Whirlpool executive Martin L. Carey reported equity award activity involving restricted stock units and common shares. On March 1, 2026, 1,805 restricted stock units granted on February 17, 2025 vested and were converted one-for-one into 1,805 shares of Whirlpool common stock in a transaction exempt under Rule 16b-3.
To cover associated tax obligations, 554.102 common shares were disposed of at $69.13 per share by delivering shares rather than cash. After these transactions, Carey directly held 26,992.901 common shares and indirectly held 608.838 shares through a 401(k) Stock Fund. The remaining restricted stock units from the 2025 grant are scheduled to vest in substantially equal installments and convert to shares on March 1, 2027 and March 1, 2028.

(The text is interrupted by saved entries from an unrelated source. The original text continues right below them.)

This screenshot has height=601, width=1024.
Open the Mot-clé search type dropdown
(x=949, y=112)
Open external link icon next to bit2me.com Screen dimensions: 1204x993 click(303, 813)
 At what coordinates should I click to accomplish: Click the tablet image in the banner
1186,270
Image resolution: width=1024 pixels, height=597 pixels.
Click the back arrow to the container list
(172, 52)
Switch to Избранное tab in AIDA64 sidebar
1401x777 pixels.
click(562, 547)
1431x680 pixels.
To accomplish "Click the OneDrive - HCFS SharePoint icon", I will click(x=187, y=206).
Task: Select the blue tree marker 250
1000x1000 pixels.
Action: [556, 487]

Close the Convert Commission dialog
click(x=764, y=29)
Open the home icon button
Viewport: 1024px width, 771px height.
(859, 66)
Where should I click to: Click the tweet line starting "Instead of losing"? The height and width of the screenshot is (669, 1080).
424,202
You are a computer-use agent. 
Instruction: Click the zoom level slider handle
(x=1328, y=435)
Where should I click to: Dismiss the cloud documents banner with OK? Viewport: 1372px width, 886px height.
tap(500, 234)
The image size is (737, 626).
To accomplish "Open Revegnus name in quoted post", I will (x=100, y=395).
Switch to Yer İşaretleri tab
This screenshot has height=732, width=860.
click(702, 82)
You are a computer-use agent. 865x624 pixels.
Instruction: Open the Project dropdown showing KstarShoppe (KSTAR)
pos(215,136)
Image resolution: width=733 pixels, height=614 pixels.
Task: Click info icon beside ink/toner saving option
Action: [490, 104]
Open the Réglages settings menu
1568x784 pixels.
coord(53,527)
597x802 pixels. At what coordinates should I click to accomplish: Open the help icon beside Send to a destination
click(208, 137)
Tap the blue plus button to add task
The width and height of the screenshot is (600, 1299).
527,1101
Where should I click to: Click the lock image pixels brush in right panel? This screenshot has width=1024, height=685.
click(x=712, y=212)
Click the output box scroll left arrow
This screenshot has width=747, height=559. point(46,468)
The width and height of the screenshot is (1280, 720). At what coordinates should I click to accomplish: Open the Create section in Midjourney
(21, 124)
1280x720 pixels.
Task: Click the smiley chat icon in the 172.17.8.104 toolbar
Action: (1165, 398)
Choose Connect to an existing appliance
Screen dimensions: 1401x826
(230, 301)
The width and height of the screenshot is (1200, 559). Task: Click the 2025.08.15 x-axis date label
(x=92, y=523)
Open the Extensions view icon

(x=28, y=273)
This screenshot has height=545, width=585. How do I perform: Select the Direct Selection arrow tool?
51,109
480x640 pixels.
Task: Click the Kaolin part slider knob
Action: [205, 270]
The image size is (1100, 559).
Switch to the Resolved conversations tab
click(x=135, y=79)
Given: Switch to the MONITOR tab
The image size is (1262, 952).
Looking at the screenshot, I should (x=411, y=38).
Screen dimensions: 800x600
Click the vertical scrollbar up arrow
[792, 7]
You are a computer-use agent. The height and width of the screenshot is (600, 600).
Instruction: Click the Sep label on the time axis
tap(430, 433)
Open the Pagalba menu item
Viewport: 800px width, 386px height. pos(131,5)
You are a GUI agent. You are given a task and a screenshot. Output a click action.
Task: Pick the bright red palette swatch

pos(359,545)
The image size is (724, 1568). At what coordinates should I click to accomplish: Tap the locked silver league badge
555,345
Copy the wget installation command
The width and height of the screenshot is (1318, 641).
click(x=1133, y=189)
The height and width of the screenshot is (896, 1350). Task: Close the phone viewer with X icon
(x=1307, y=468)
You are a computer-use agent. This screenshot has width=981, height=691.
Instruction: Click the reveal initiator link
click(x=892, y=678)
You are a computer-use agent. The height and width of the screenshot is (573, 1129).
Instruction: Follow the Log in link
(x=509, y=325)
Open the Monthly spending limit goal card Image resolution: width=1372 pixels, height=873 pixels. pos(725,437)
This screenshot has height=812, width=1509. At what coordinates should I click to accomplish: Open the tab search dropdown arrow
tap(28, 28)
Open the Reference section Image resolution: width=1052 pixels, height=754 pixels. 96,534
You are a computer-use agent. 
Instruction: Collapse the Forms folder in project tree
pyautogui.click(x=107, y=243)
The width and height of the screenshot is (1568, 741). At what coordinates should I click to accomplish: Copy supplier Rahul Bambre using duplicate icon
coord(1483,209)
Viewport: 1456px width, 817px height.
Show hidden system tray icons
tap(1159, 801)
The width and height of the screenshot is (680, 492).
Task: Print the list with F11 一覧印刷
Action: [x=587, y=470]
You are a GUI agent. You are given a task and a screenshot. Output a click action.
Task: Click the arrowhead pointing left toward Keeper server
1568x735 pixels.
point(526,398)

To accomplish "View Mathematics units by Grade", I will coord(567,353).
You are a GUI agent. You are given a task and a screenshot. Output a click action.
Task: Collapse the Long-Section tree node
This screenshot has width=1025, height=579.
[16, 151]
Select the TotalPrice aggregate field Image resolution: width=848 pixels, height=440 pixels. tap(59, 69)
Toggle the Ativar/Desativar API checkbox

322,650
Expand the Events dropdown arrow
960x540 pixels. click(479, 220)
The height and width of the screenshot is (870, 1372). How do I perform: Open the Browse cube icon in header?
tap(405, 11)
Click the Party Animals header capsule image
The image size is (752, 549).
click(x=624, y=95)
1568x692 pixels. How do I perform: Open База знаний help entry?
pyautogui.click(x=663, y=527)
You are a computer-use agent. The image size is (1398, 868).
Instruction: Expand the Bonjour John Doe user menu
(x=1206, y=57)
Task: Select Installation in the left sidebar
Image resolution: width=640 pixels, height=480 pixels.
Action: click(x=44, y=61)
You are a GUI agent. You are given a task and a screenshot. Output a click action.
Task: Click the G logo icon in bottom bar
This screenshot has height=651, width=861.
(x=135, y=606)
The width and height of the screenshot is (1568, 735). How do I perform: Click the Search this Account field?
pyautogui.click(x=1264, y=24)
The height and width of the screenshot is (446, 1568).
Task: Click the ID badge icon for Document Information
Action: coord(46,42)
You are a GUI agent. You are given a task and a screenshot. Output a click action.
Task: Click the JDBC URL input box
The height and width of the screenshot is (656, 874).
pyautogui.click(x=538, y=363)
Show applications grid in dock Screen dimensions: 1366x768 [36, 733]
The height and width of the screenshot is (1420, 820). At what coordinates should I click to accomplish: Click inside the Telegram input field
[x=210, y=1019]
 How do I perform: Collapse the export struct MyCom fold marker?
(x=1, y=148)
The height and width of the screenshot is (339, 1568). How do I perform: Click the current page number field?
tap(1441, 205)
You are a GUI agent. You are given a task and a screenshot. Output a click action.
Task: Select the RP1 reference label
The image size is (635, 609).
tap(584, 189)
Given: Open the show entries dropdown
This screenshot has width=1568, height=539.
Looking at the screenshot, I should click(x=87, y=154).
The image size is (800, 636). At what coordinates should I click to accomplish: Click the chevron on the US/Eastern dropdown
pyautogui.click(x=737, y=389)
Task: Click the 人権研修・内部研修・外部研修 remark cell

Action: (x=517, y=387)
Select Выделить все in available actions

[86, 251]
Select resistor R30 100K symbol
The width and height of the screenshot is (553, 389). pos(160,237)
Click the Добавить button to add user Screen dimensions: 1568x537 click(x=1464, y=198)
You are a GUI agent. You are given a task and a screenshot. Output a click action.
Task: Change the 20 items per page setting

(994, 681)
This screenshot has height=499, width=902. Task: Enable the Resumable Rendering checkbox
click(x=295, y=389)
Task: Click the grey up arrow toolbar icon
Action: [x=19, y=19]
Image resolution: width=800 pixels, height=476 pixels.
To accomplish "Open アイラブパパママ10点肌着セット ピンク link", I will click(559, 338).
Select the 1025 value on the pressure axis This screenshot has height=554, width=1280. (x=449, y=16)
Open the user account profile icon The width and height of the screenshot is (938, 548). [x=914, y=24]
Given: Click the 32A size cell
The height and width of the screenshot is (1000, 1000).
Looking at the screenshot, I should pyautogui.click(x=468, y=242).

Whirlpool executive Juan Carlos Puente reported equity award activity. On March 1, 2026, 1,033 restricted stock units vested and were converted one-for-one into common shares at no cost. To cover tax obligations, 339.134 common shares were disposed of at $69.13 per share. After these transactions, Puente directly held 27,006.076 shares of common stock and 2,064 restricted stock units, which include shares accumulated through the dividend reinvestment plan. The remaining restricted stock units from this award are scheduled to vest in substantially equal installments on March 1, 2027 and March 1, 2028.
Whirlpool Corporation executive Kyle Peter De Jong reported a mix of equity award vesting and related tax share withholdings. On March 1, 2026, restricted stock units vested and were converted into Whirlpool common stock through several derivative exercises coded "M," at a stated price of $0.0000 per share.
Multiple "F" coded transactions show small blocks of common stock, such as 66.1060 and 147.1260 shares at $69.13, withheld to cover tax obligations. Footnotes explain these units came from grants made in 2023, 2024, and 2025, with remaining restricted stock units scheduled to vest in installments on March 1, 2027 and March 1, 2028.
Whirlpool Corporation executive Ludovic Beaufils reported equity transactions tied to restricted stock units that vested on March 1, 2026. He exercised 795 Restricted Stock Units into 795 shares of Common Stock at $0.00 per share in an exercise or conversion exempt under Rule 16b-3. To cover tax obligations, 259.787 Common Stock shares were disposed of at $69.13 per share through a tax-withholding transaction, rather than an open-market sale. After these changes, he directly owned 15,288.59 Common Stock shares and held an additional 2,321.784 shares indirectly through a 401(k) Stock Fund. The footnote indicates the vested units were part of a grant made on February 17, 2025, with remaining restricted stock units scheduled to vest and convert in equal installments on March 1, 2027 and March 1, 2028.
Whirlpool Corporation chairman and CEO Marc R. Bitzer reported equity compensation activity involving restricted stock units and common shares. On March 1, 2026, 11,070 restricted stock units vested from a grant dated February 17, 2025 under the Whirlpool Omnibus Stock and Incentive Plan.
These units converted one-for-one into 11,070 shares of Whirlpool common stock, held indirectly in a trust for Bitzer. In a separate transaction the same day, the trust disposed of 3,166.021 shares at $69.13 per share to cover tax obligations related to the vesting.
After these transactions, the trust reported holding 49,141.419 Whirlpool common shares. Additional indirect holdings include shares held by trusts for immediate family members and in a 401(k) stock fund, reflecting long-term ownership arrangements rather than open-market trading.